USDA Forest Service General Technical Report PSW.
Title | USDA Forest Service General Technical Report PSW. PDF eBook |
Author | Pacific Southwest Forest and Range Experiment Station (Berkeley, Calif.) |
Publisher | |
Pages | 260 |
Release | 1976 |
Genre | Forests and forestry |
ISBN |
Range Management on the National Forests
Title | Range Management on the National Forests PDF eBook |
Author | James Tertius Jardine |
Publisher | |
Pages | 144 |
Release | 1919 |
Genre | Agriculture |
ISBN |
Rangeland Systems
Title | Rangeland Systems PDF eBook |
Author | David D. Briske |
Publisher | Springer |
Pages | 664 |
Release | 2017-04-12 |
Genre | Technology & Engineering |
ISBN | 3319467093 |
This book is open access under a CC BY-NC 2.5 license. This book provides an unprecedented synthesis of the current status of scientific and management knowledge regarding global rangelands and the major challenges that confront them. It has been organized around three major themes. The first summarizes the conceptual advances that have occurred in the rangeland profession. The second addresses the implications of these conceptual advances to management and policy. The third assesses several major challenges confronting global rangelands in the 21st century.

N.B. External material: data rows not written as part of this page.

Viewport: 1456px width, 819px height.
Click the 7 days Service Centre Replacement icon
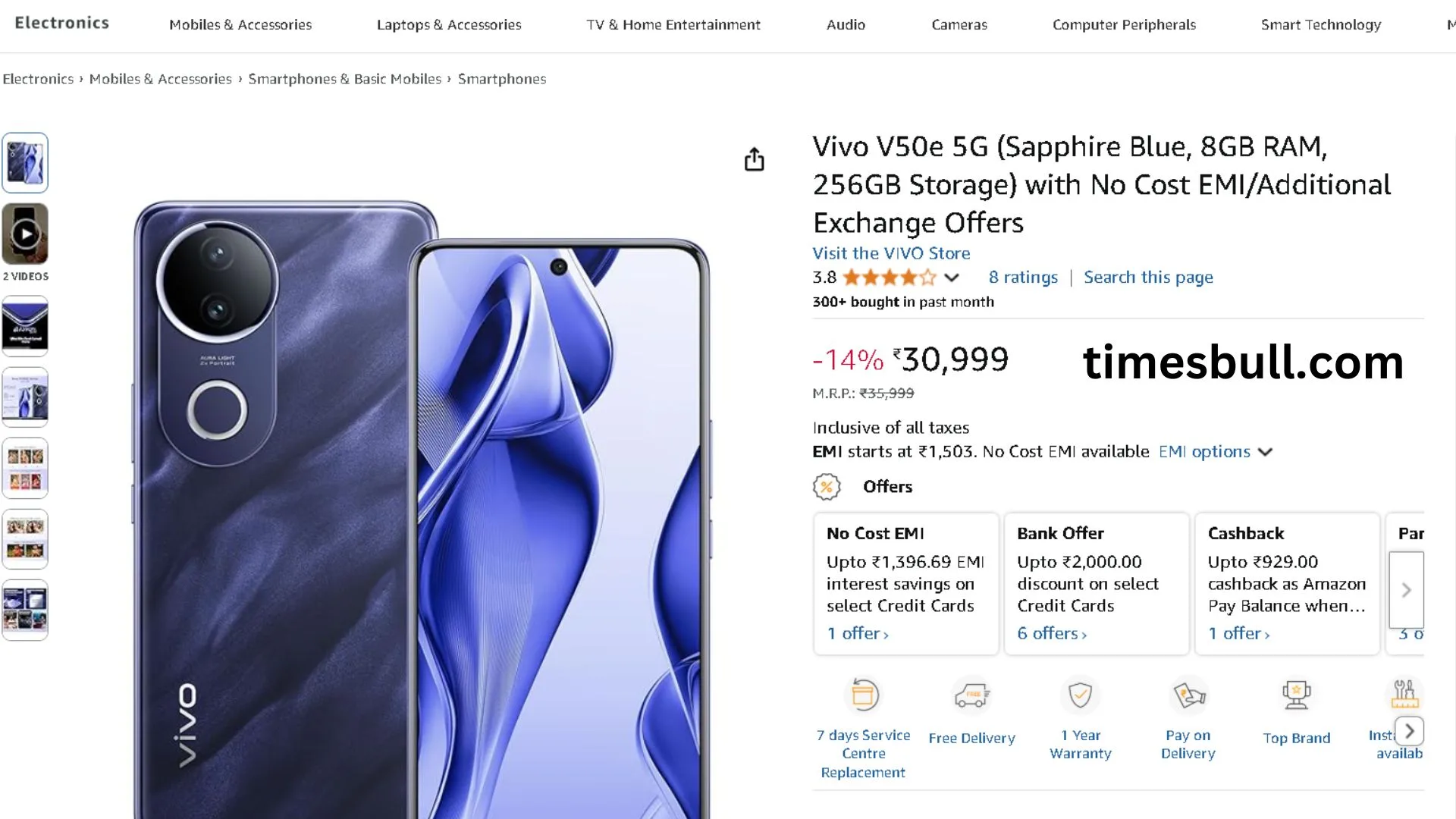pyautogui.click(x=864, y=695)
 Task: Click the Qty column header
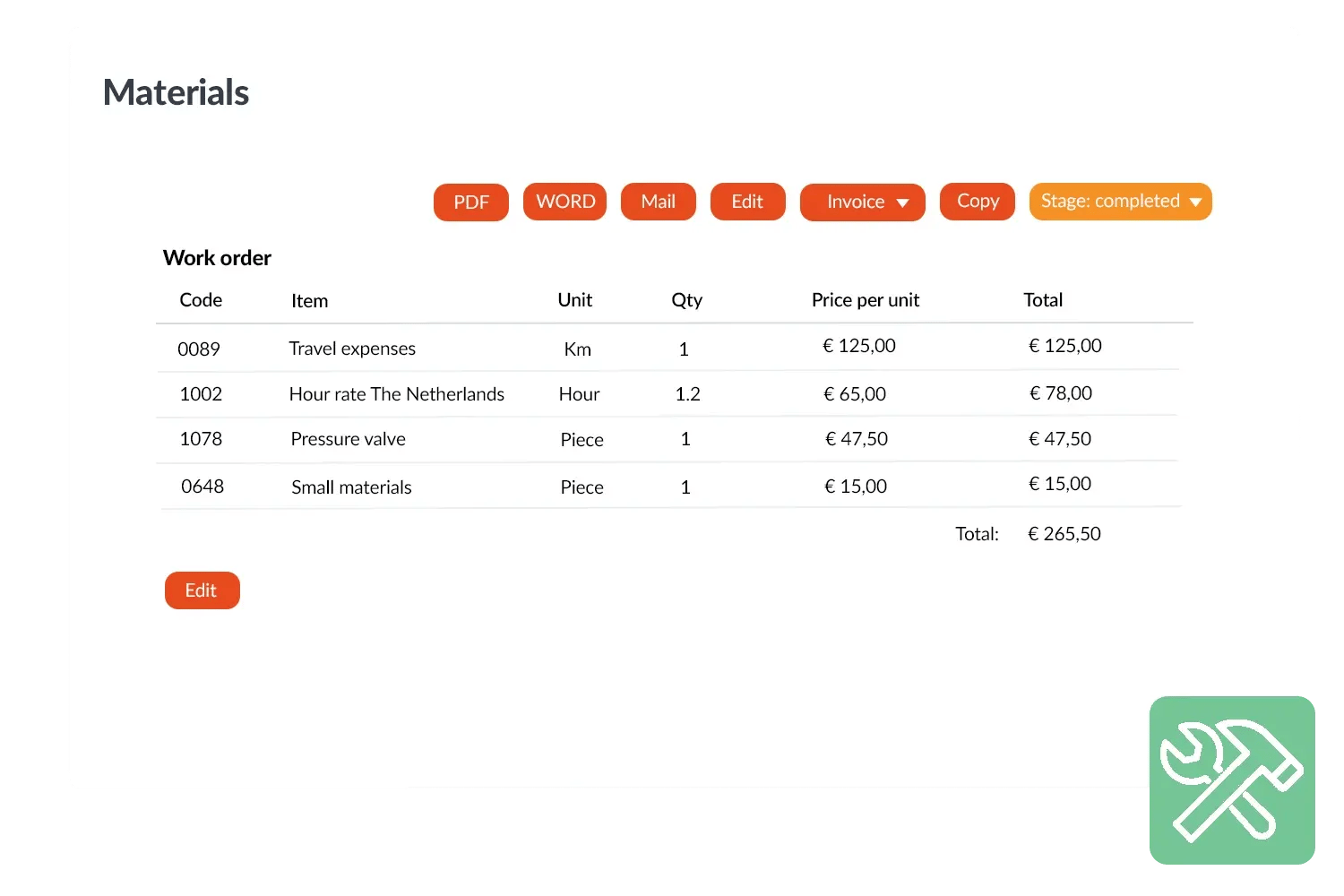click(686, 300)
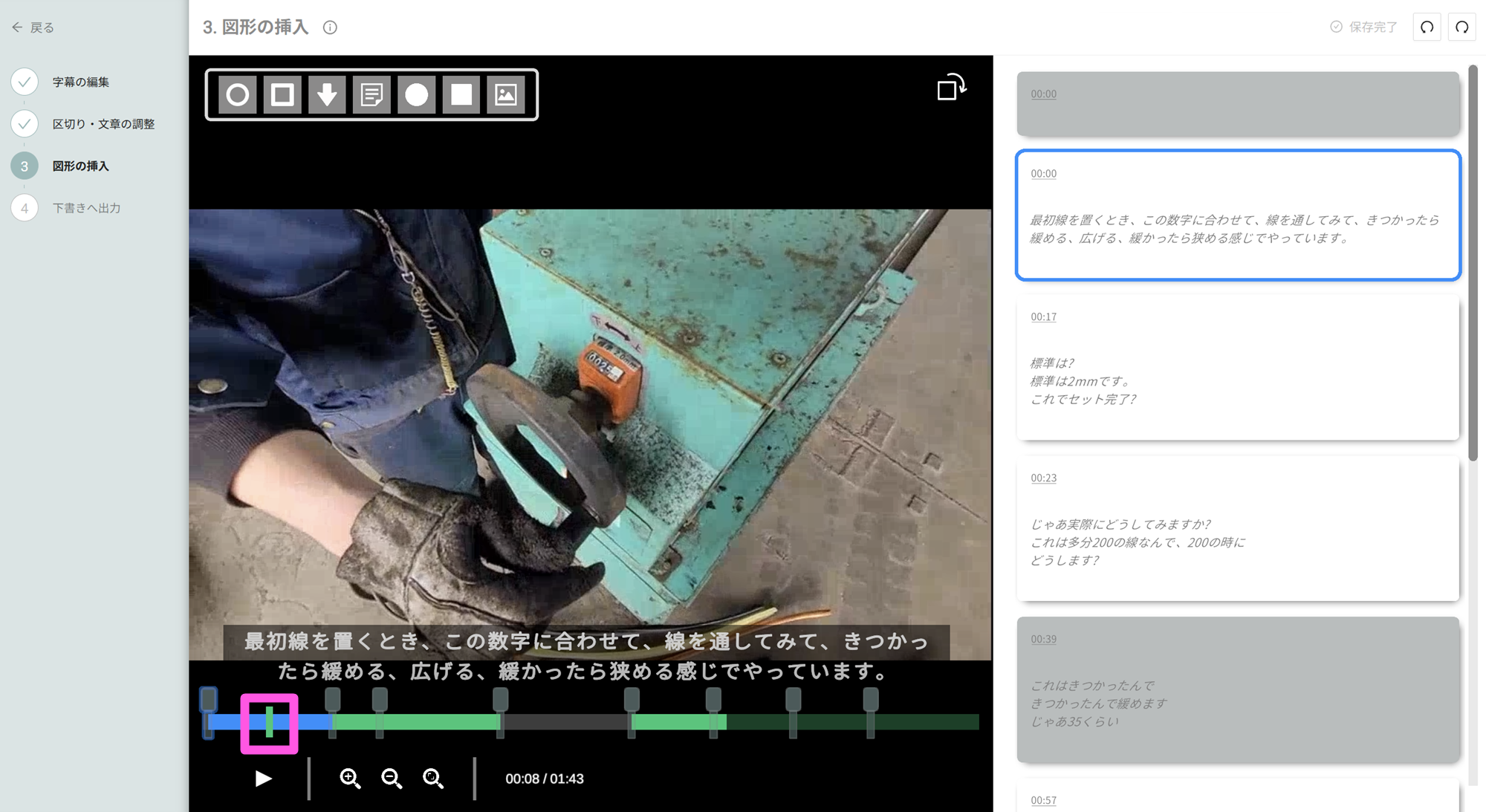Open step 区切り・文章の調整
This screenshot has width=1486, height=812.
103,124
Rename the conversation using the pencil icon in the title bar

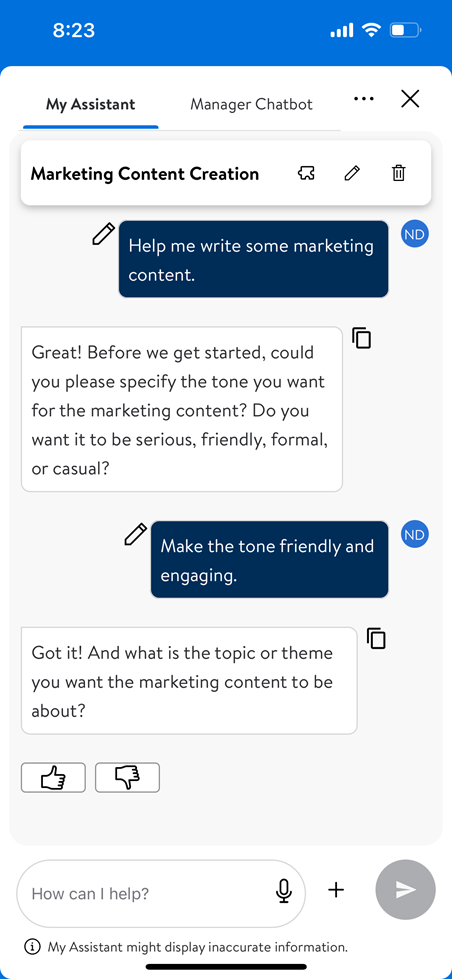click(x=352, y=173)

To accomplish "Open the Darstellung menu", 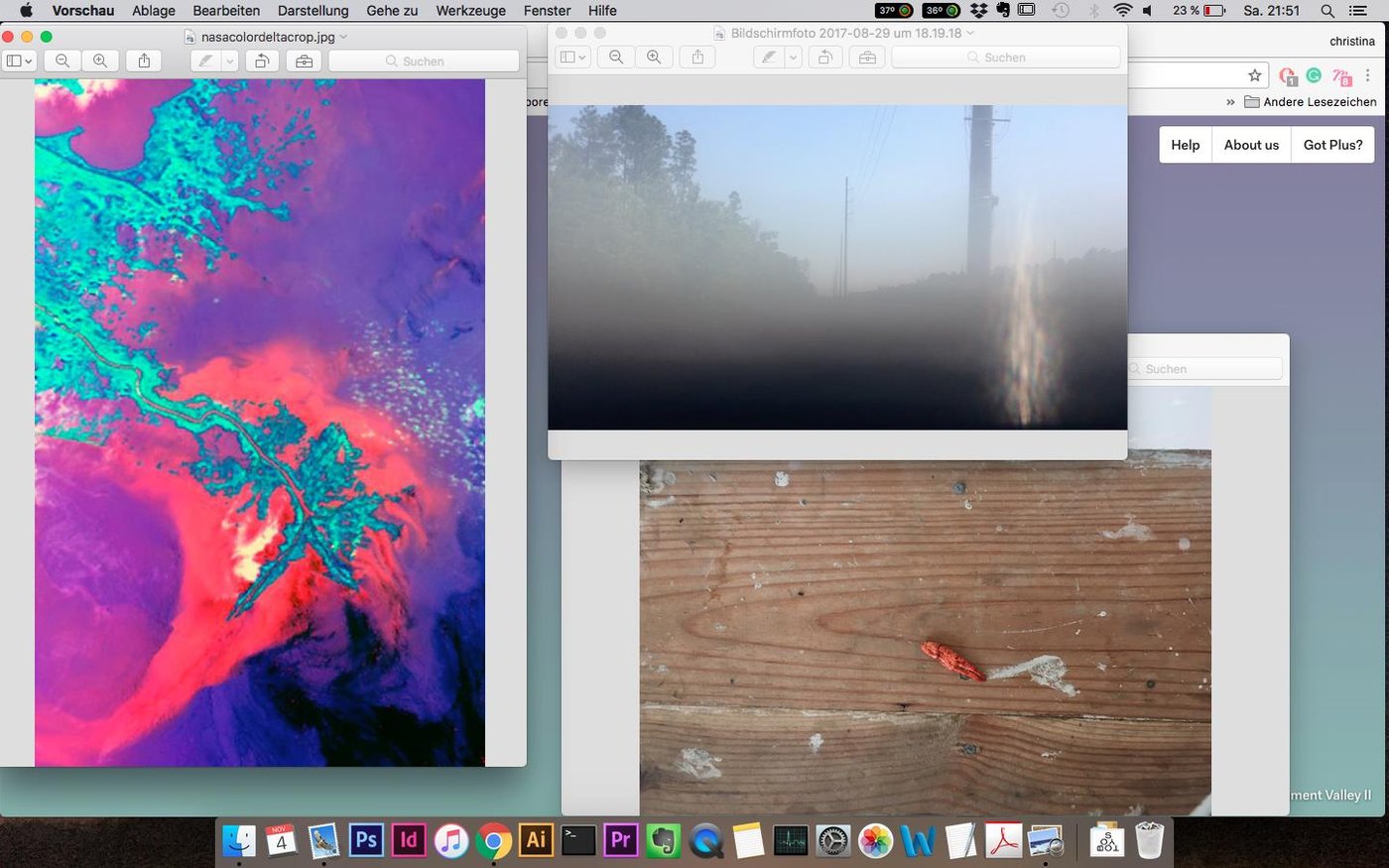I will [x=313, y=11].
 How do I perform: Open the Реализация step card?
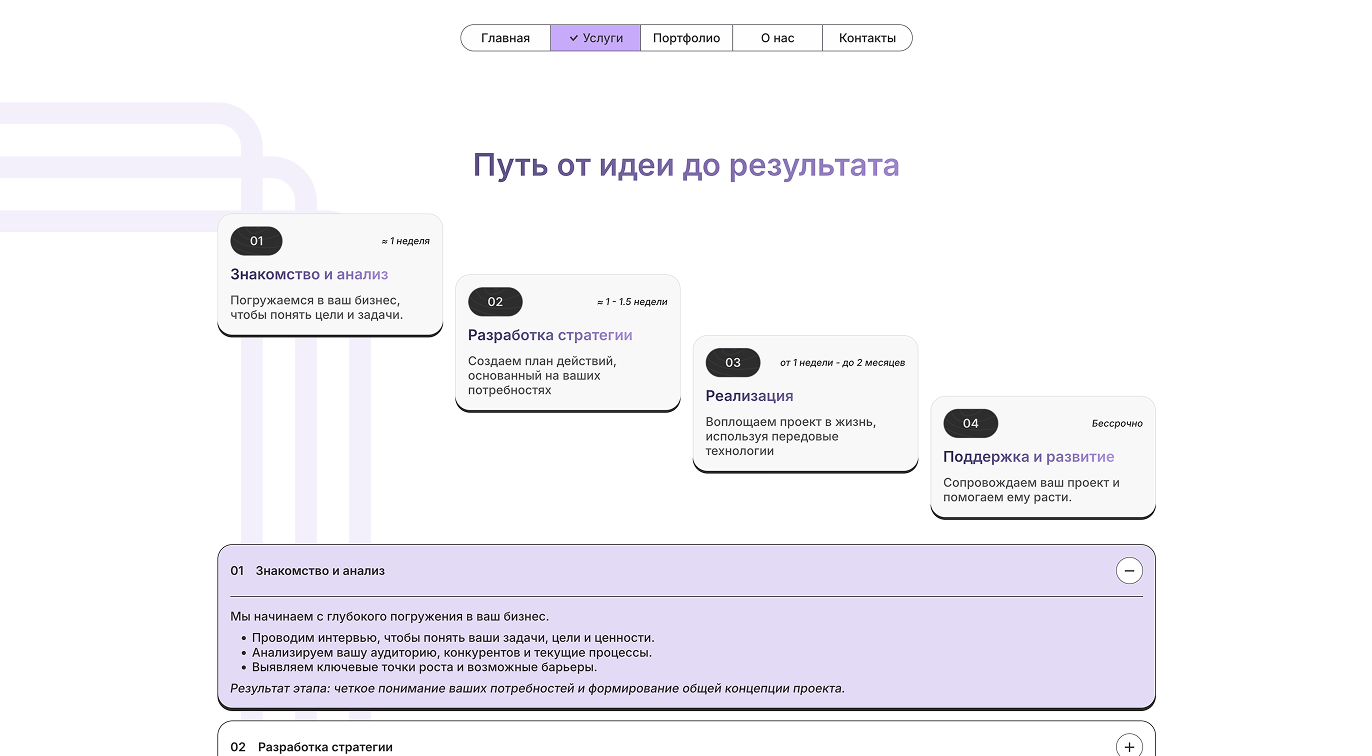pos(805,403)
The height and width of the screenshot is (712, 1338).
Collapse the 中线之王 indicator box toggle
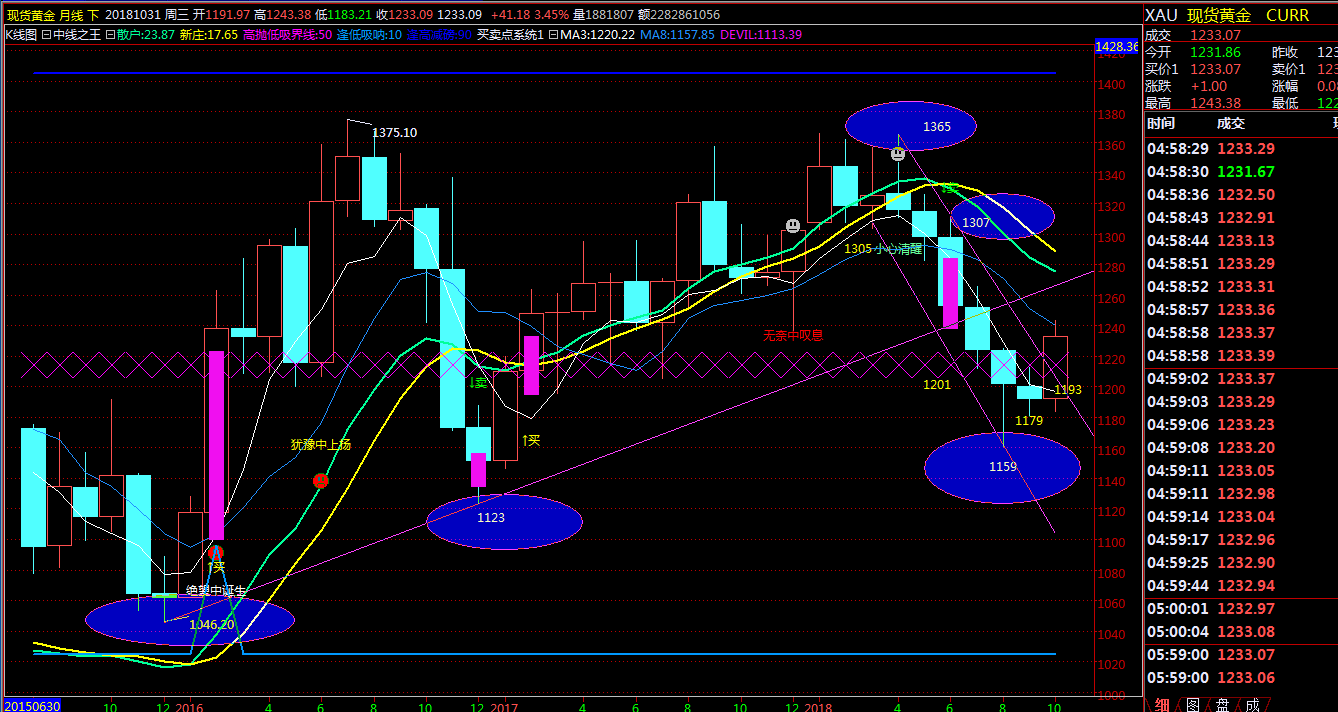pos(46,35)
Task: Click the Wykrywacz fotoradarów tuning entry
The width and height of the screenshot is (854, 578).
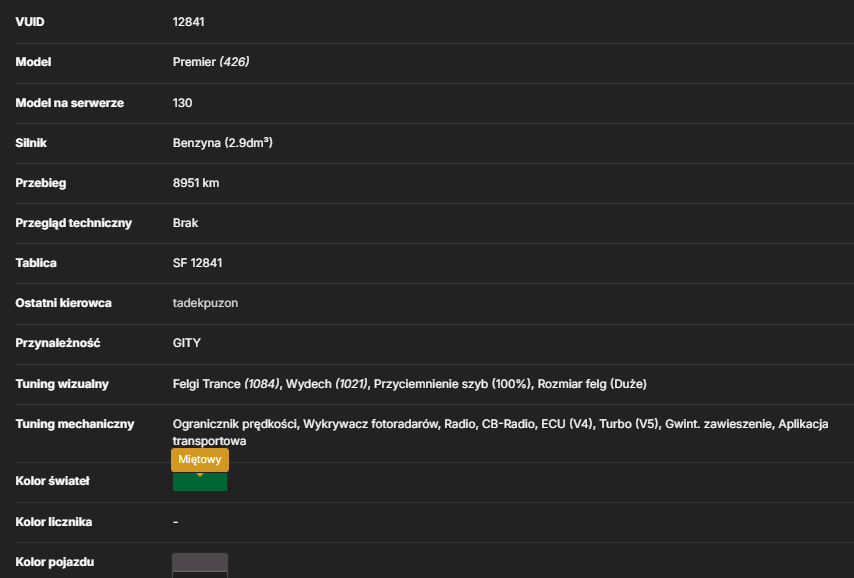Action: pos(370,424)
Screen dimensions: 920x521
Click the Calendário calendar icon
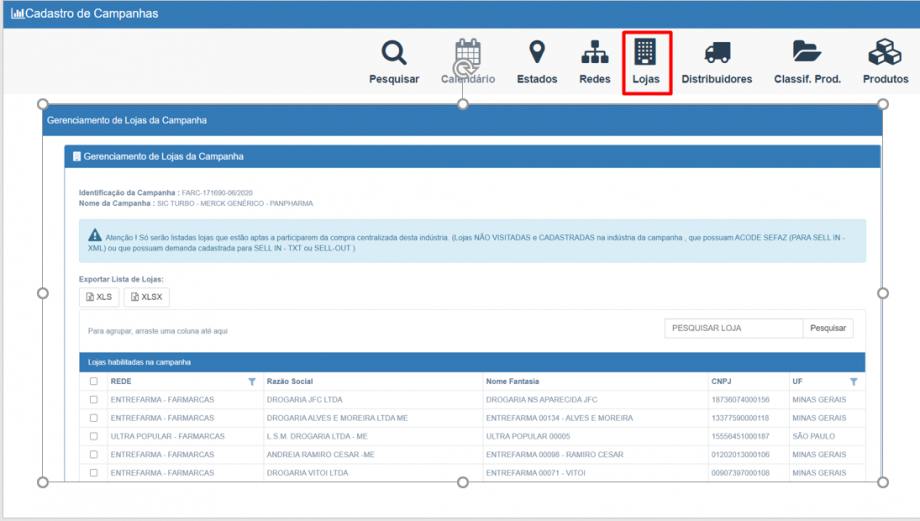[468, 54]
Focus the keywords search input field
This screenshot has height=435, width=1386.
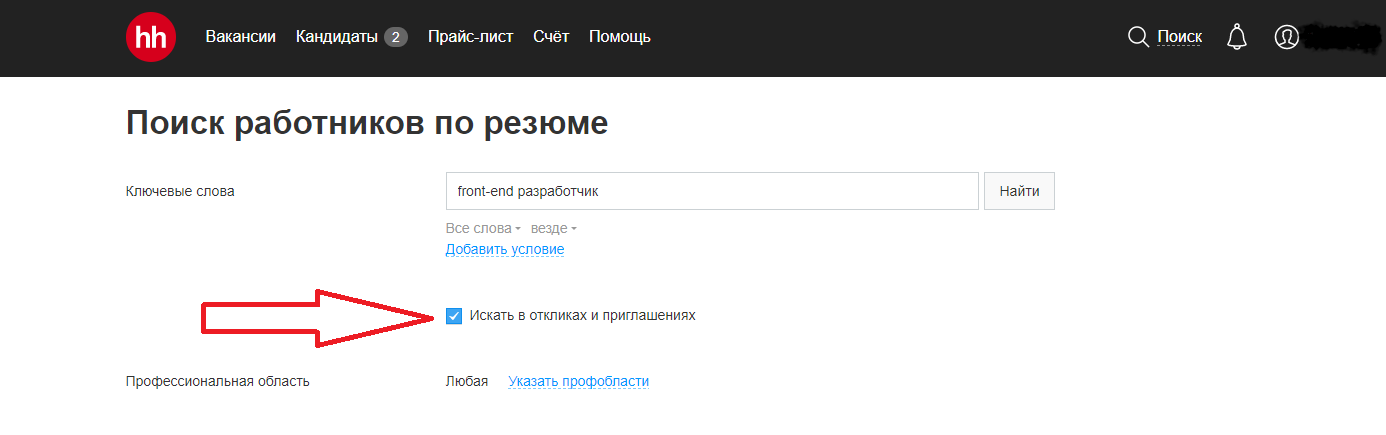711,191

This book will compliment applied range management textbooks by describing the conceptual foundation on which the rangeland profession is based. It has been written to be accessible to a broad audience, including ecosystem managers, educators, students and policy makers. The content is founded on the collective experience, knowledge and commitment of 80 authors who have worked in rangelands throughout the world. Their collective contributions indicate that a more comprehensive framework is necessary to address the complex challenges confronting global rangelands. Rangelands represent adaptive social-ecological systems, in which societal values, organizations and capacities are of equal importance to, and interact with, those of ecological processes. A more comprehensive framework for rangeland systems may enable management agencies, and educational, research and policy making organizations to more effectively assess complex problems and develop appropriate solutions.